Fiona first joined Jacobs and its Irish operations in 2006. Over the next 13 years she accumulated a wealth of OSH experience before landing the role as head of safety for Jacobs’ European operations in 2019, a position she held for three years. She stepped into the global role last summer and reports into the company’s Vice President of HSE Paul Hendry.

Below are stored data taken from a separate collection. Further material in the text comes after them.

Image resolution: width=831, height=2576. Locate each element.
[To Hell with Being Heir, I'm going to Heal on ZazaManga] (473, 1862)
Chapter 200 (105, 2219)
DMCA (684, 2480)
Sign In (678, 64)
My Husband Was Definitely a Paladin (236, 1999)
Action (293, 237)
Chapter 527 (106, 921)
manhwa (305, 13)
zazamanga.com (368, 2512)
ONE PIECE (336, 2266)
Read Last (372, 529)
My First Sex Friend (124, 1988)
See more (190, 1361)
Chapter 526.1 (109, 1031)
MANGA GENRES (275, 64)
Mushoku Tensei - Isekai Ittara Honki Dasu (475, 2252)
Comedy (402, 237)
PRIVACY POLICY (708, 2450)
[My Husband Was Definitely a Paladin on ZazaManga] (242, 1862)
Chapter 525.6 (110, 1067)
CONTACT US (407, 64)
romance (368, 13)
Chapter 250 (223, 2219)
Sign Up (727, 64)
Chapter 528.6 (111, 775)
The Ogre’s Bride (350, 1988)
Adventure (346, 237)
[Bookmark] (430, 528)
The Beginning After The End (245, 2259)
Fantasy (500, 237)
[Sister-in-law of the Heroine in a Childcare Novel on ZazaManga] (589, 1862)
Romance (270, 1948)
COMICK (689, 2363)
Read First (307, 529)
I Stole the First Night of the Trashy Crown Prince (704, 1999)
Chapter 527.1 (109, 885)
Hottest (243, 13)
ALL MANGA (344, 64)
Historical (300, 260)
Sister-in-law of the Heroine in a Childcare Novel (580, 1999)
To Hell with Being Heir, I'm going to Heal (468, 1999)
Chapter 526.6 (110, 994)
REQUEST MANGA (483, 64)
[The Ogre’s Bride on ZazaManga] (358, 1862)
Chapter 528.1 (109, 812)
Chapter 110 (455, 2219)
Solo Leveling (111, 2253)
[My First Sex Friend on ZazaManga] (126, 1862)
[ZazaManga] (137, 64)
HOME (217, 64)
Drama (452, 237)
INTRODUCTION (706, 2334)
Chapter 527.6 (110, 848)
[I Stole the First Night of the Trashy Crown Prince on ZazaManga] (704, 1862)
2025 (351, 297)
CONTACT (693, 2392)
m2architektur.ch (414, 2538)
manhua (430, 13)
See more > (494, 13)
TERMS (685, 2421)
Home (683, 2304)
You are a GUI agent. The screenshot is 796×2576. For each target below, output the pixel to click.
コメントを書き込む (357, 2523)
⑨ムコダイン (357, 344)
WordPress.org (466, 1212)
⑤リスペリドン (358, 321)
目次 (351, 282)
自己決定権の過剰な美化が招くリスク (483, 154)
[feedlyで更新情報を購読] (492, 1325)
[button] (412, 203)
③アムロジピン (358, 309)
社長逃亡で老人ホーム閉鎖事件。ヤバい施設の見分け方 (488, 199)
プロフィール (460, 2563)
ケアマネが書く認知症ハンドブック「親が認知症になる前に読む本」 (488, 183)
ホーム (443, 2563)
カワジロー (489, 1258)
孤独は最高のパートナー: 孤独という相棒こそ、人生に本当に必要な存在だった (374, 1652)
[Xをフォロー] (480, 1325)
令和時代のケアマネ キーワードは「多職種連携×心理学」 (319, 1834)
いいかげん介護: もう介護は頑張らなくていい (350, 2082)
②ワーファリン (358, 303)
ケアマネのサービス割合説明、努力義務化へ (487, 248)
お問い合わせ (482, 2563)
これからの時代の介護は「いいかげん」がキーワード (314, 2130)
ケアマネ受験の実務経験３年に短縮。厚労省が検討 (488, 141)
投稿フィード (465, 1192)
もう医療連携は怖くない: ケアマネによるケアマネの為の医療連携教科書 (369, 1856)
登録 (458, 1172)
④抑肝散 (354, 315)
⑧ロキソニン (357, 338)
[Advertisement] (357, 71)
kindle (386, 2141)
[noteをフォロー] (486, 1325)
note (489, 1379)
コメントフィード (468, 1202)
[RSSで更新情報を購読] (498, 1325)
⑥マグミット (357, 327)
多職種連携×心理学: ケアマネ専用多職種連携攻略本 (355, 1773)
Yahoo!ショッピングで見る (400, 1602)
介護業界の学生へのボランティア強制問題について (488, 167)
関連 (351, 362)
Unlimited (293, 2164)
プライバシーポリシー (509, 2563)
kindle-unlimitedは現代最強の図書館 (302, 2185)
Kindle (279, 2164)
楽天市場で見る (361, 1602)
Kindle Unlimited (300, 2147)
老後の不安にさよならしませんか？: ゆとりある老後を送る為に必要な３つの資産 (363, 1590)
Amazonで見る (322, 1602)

It was her first job working for an engineering firm in 2000 that first sparked her interest in an OSH career. “I started talking to people in the field and knew I had the ability to influence. That’s what health and safety is all about, so it kind of encouraged me to look at a career in it.”

Listening to her talk about her OSH journey,  it is clear how enthused she is by her current global role at Jacobs. “I’m tied into most regions globally, just trying to deliver that consistent approach to our health, safety, environment and wellbeing strategy,” she says. “It’s difficult, right? You’ve got different cultures, different mind-sets and people that are at different stages of their journey around safety. It’s a very challenging role, but equally one that is very rewarding.”